• _Description of the task_
Give the data again exactly as written, skipping any pictures.
--- --- ---
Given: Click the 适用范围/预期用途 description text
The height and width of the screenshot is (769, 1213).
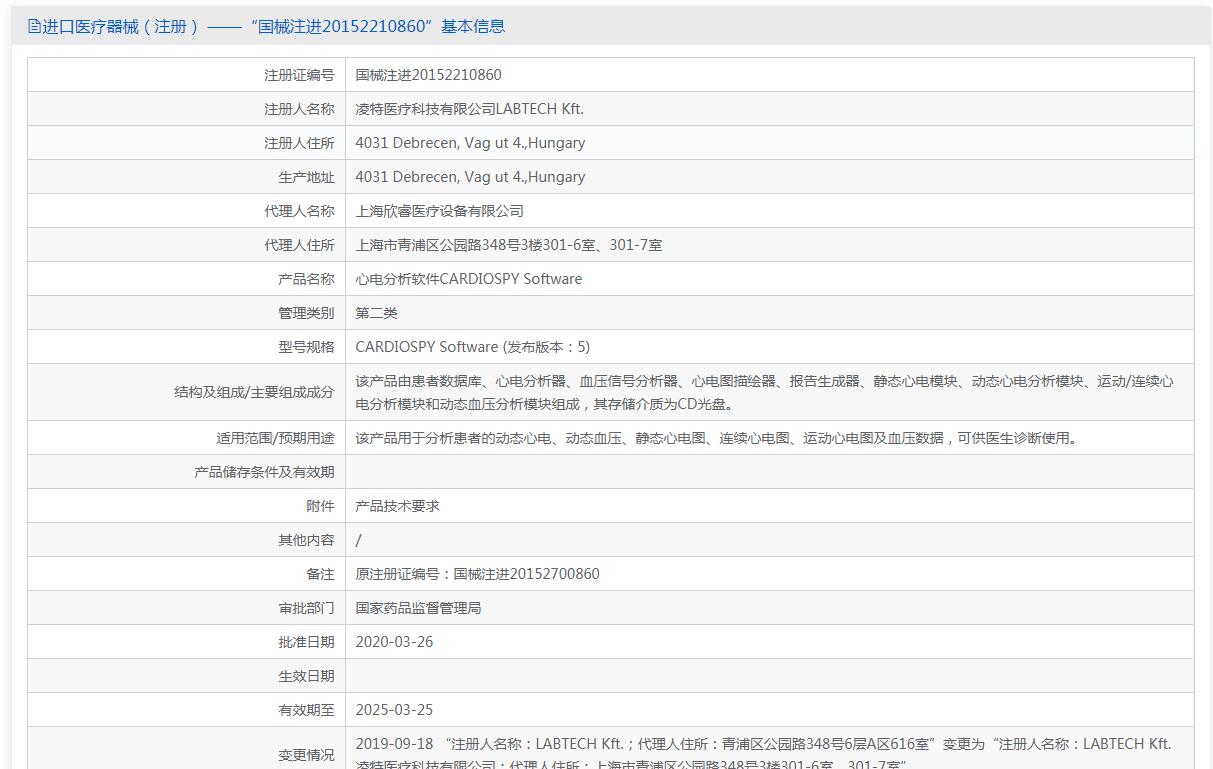Looking at the screenshot, I should tap(716, 438).
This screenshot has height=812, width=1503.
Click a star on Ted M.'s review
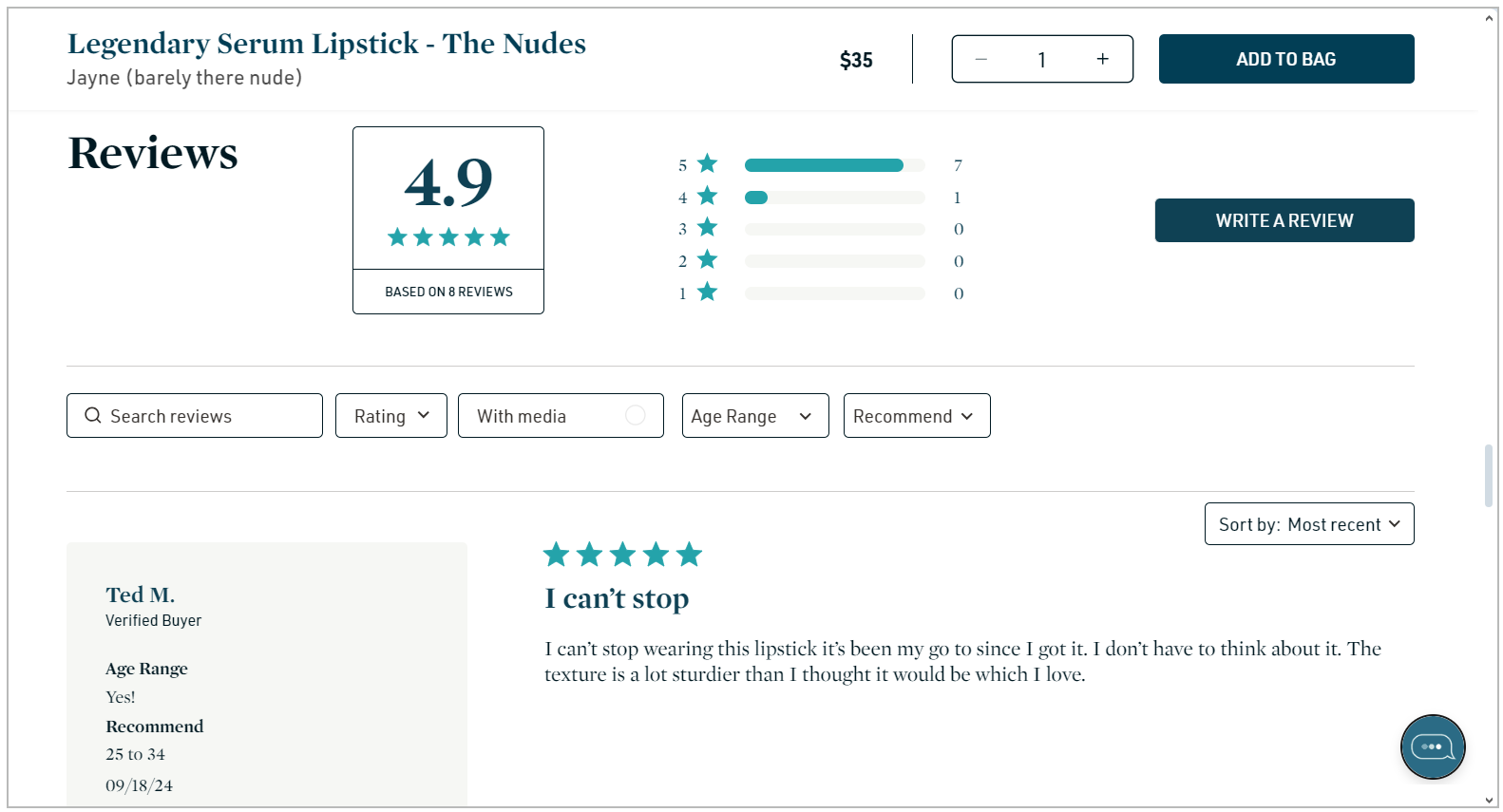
--- --- ---
• _Exercise solution_
Given: Click the 适用范围/预期用途 description text
The height and width of the screenshot is (769, 1213).
Looking at the screenshot, I should tap(716, 438).
This screenshot has height=812, width=1503.
Click a star on Ted M.'s review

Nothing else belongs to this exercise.